The Temporal and Spatial Changes of Th17, Tregs, and Related Cytokines in Epilepsy Lesions

The cellular and molecular mechanisms in pathogenesis and development of epilepsy are still unclear. Specific inflammatory mediators and immune cells may play an important role. The aim of the present study was to investigate the temporal and spatial changes of Th17, Tregs, and related cytokines in epilepsy lesions. LiCl-pilocarpine-induced temporal lobe epilepsy (TLE) rat models were established, sensorimotor function was examined using modified neurological severity score (mNSS), cognitive function was evaluated by Morris water maze (MWM) test, pathological damages were detected by H&E staining and Nissl staining, helper T cells 17 (Th17), regulatory CD4+ T cells (Tregs), and their related cytokines were detected by Western blotting and immune staining. Results showed that Th17 and its related cytokines in epilepsy lesions played a role mainly at acute phase of epilepsy, and they were positively correlated with the pathological changes in the hippocampus and neurological and cognitive dysfunction caused by epilepsy.

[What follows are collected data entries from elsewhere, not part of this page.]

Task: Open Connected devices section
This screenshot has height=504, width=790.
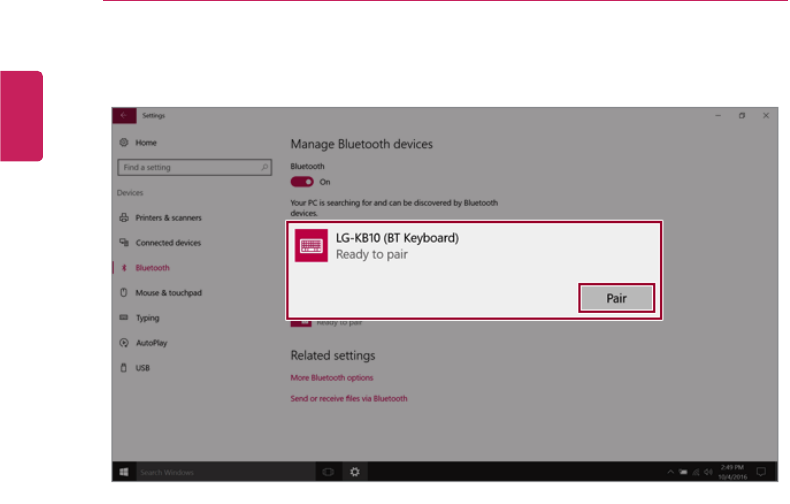Action: pos(168,243)
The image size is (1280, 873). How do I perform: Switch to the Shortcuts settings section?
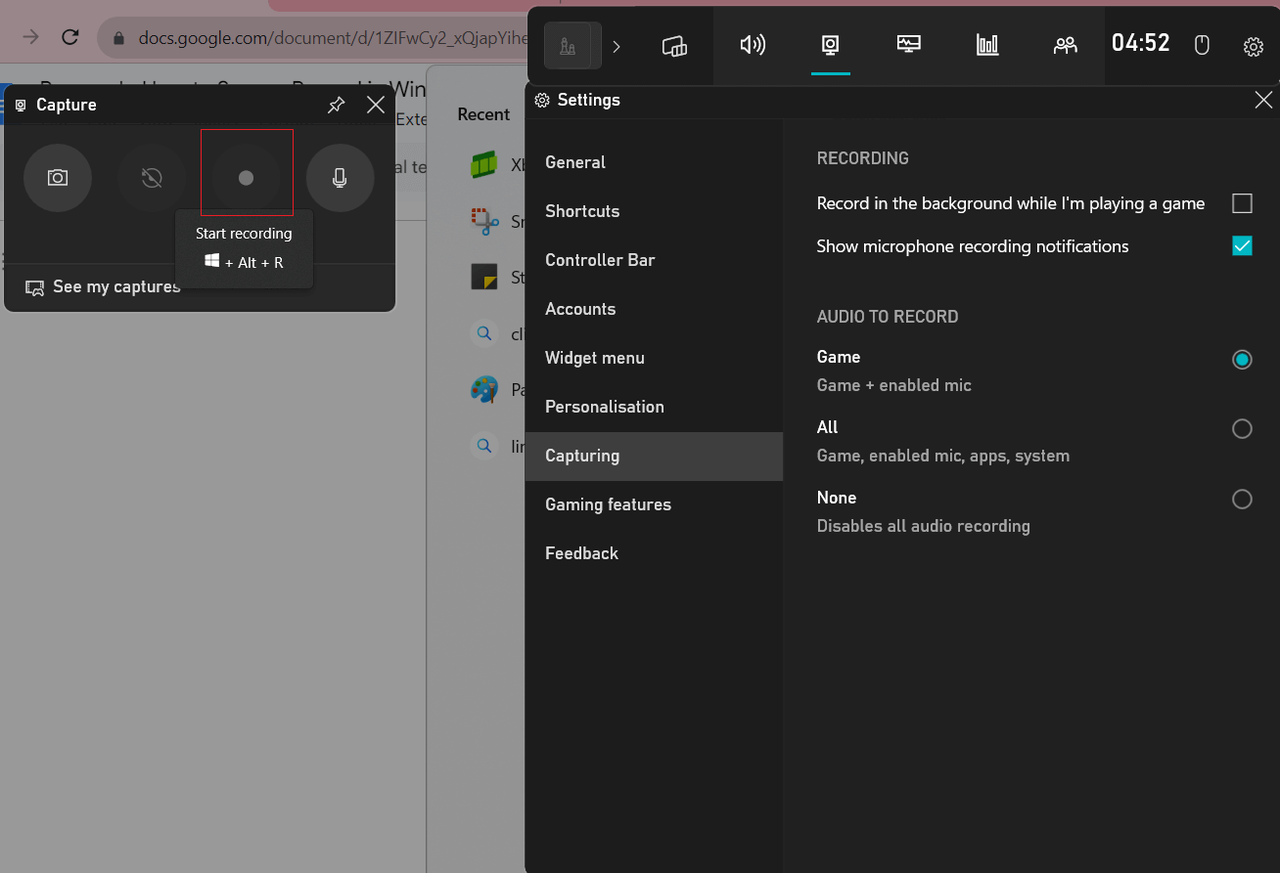pos(582,211)
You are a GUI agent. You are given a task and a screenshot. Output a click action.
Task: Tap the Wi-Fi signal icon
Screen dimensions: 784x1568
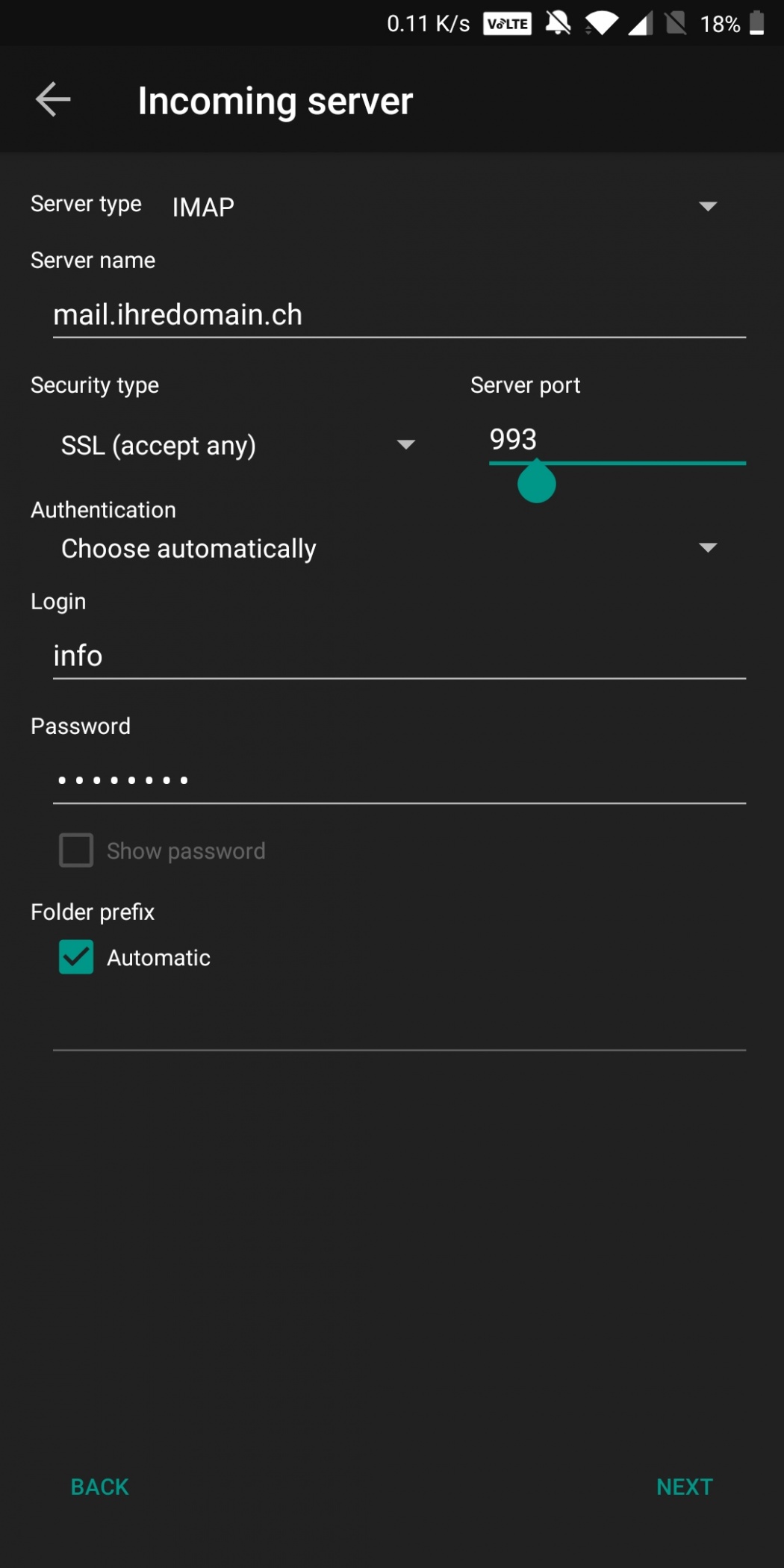[x=602, y=24]
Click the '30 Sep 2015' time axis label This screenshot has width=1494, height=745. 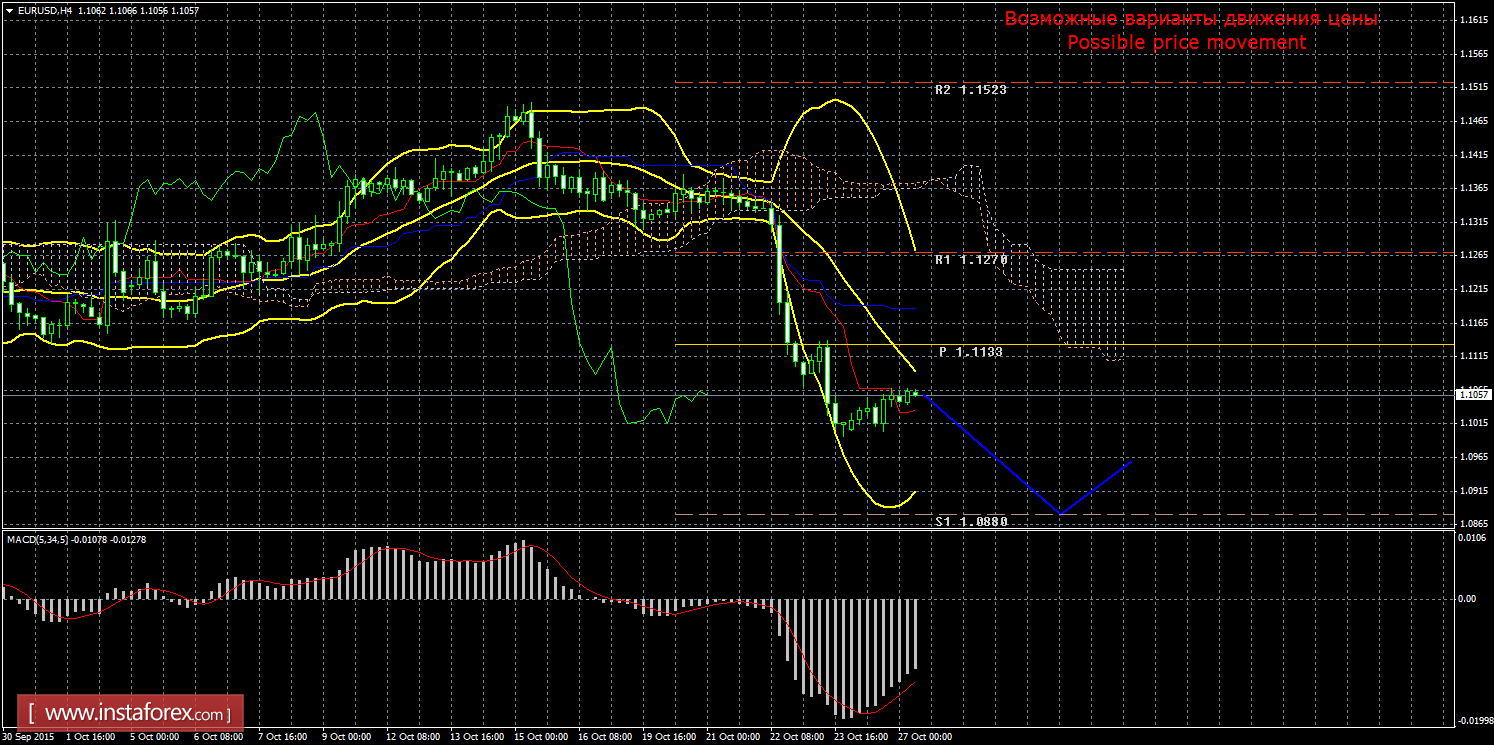click(27, 737)
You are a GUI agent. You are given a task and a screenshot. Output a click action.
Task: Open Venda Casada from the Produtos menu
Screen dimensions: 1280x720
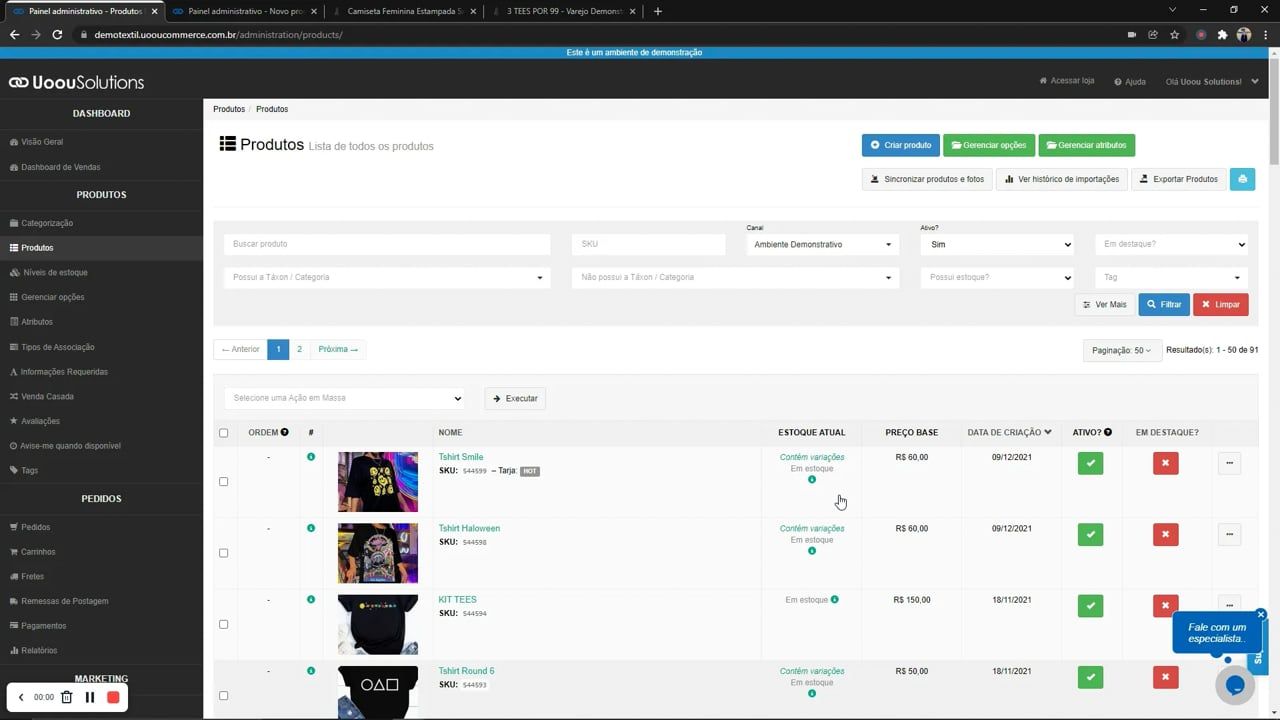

Conversely, Tregs and their related cytokines mainly played a role at progressive phase and had the opposite effect. Th17 and Tregs restricted each other during the recovery phase to achieve functional balance. Our results suggested that Th17, Tregs, and related cytokines in epilepsy lesions played an important role in the pathogenesis and development of epilepsy and balancing Th17 and Tregs may be efficacious therapeutics for patients with epilepsy.